I prepared the roast (about one pound) very similar to all the times before, but I took a hint from the Scandinavians, because...you have to.  I live in Minnesota for goodness sakes.  I made slices, about 1/8 inch deep and about 1/8 inch apart on the fat side.  Then, running off on  my own as I often do, I rubbed in salt and some vinegar between the slices (vinegar is really good on pork...try it). After which, I roasted it at 350 for about 1 1/2 hours, then turned on the broiler.  Once the layer of fat was crisp, I removed it to a cooling rack and sliced it about 1/2 inch thick.  I garnished it with some mustard (yellow mustard with some brown sugar, tarragon, cinnamon, allspice, and black pepper).  I am not joking when I say that, this was unbelievable.  It was sweet, salty, sour, and bitter.  All the basic senses of the human tongue and then some.

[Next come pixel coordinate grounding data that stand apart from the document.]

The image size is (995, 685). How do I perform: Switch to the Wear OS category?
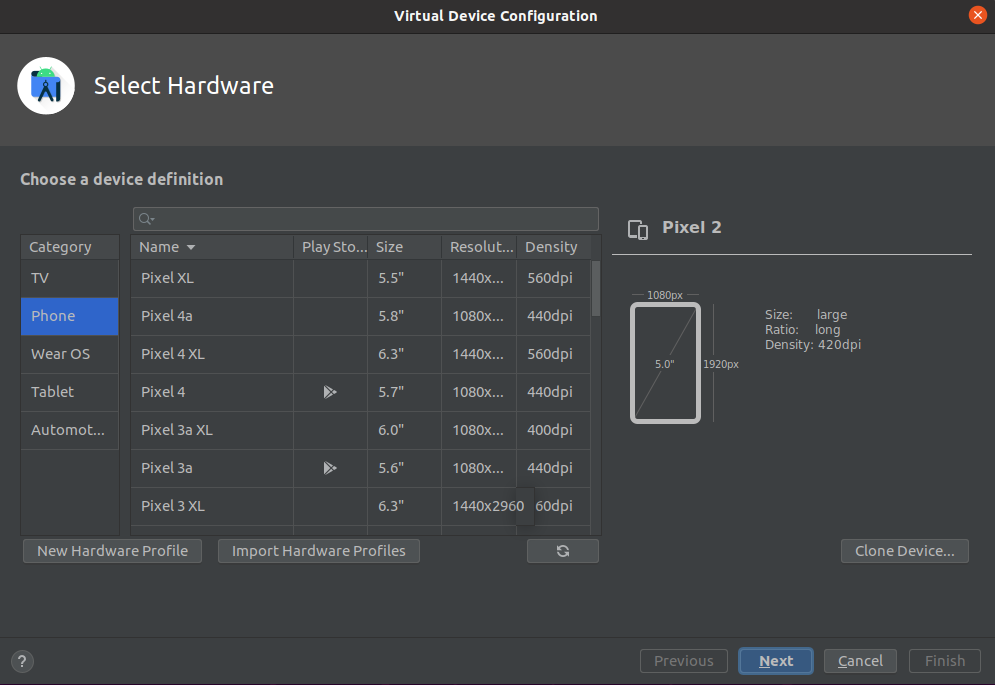tap(69, 354)
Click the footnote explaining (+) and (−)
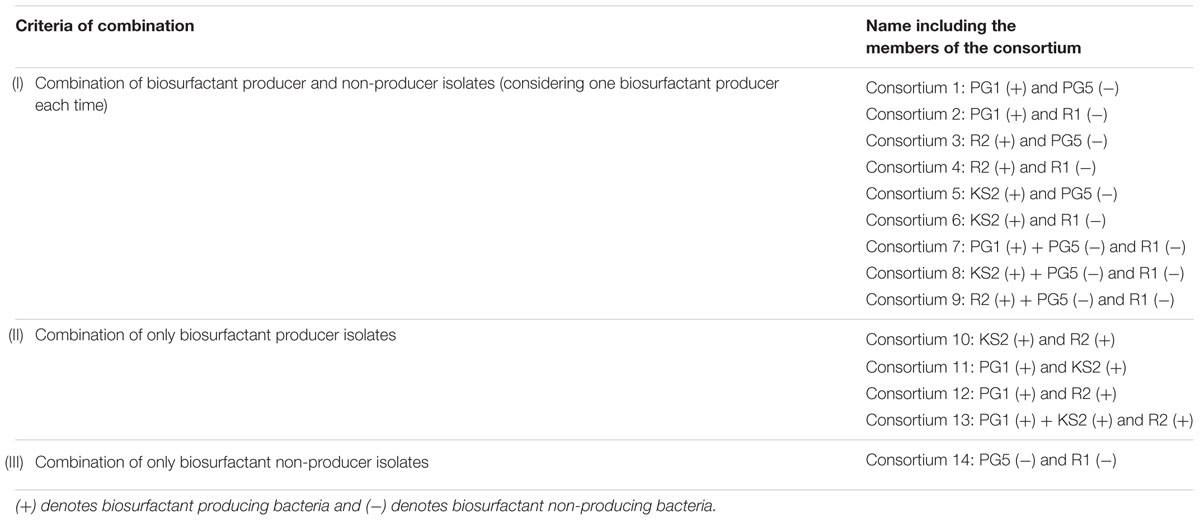Image resolution: width=1200 pixels, height=521 pixels. point(365,506)
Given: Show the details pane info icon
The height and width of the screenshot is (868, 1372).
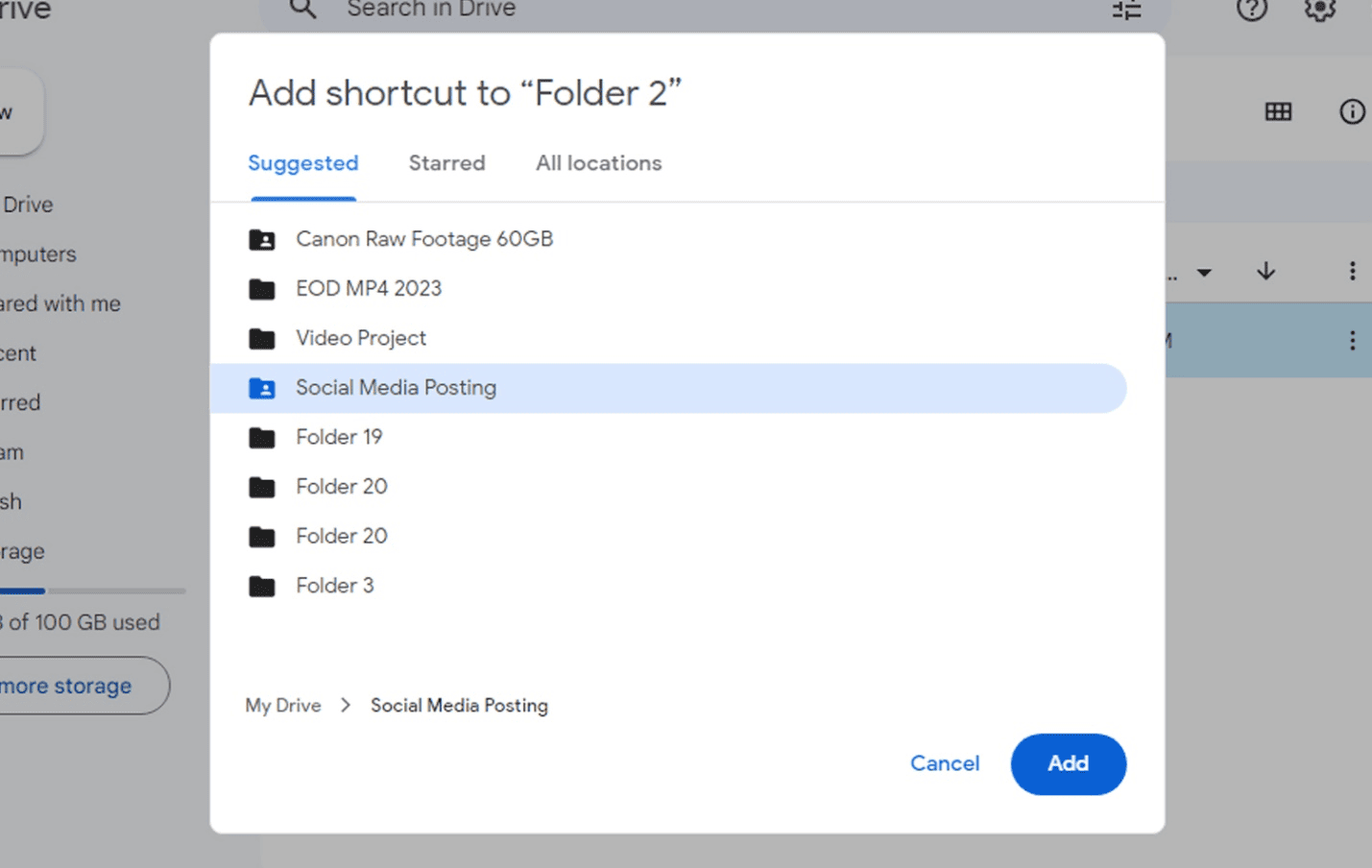Looking at the screenshot, I should 1352,111.
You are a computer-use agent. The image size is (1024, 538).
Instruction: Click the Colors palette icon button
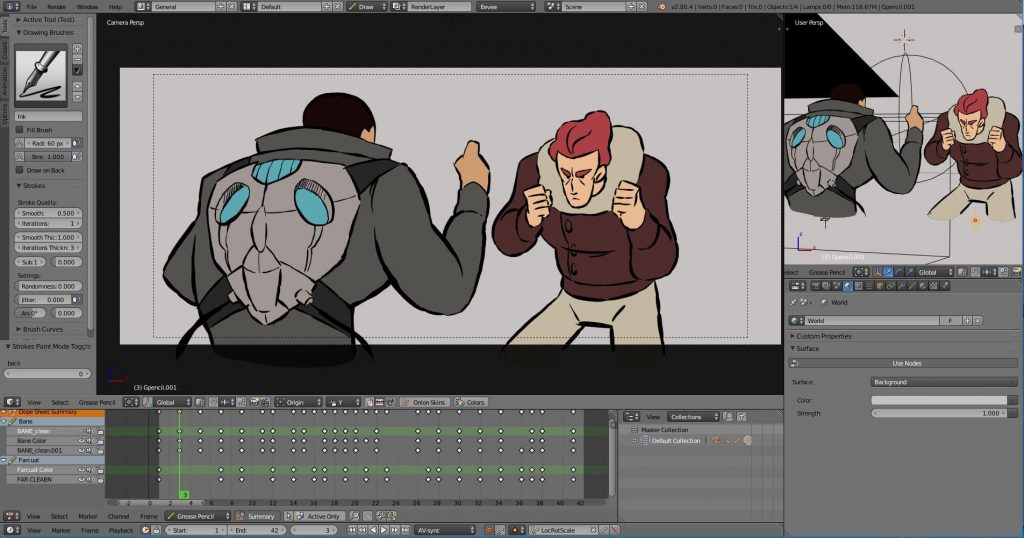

All right, I need to stop.  Food should be fun and interesting.  This is about as fun and interesting that I can think of.  Don't think of what is necessarily "healthy".  This is an occasional treat.  Enjoy it.


Sunday, February 3, 2013

Krauter Butter


Photo by Rob Robitaille
When I was young, I used to wonder, who would put butter on meat?  Well, a lot of people, and rightly so.  It is not uncommon for a steak house to finish a steak with a bit of butter.  But, butter with something in it is even better.  There are numerous ways to make a compound butter, which is just a fancy name for butter with something else added to it.  Growing up, this was a foreign idea to me until we visited my grandparents in Germany and had Krauter Butter, or herb butter.  In Germany, they market herb salts, or krauter salz.  After that trip, no steak dinner in our house was complete without krauter butter, which amounts to nothing more than butter, krauter salz, and garlic to taste. Again, this can be made however you like, with almost any kind of seasoning mix, herbs, spices, cheese, shallot, onion, and on and on.  This can be served on pretty much any meat, poultry, fish, even vegetables.  Obviously, you need to select the flavors that match what you are serving it on.  For steak, something a little bossy goes well such as garlic, shallots, and blue cheese.  Something a bit sweeter for pork and poultry, and something acidic for fish, like capers, onions, and anchovies.  You are only limited by your imagination.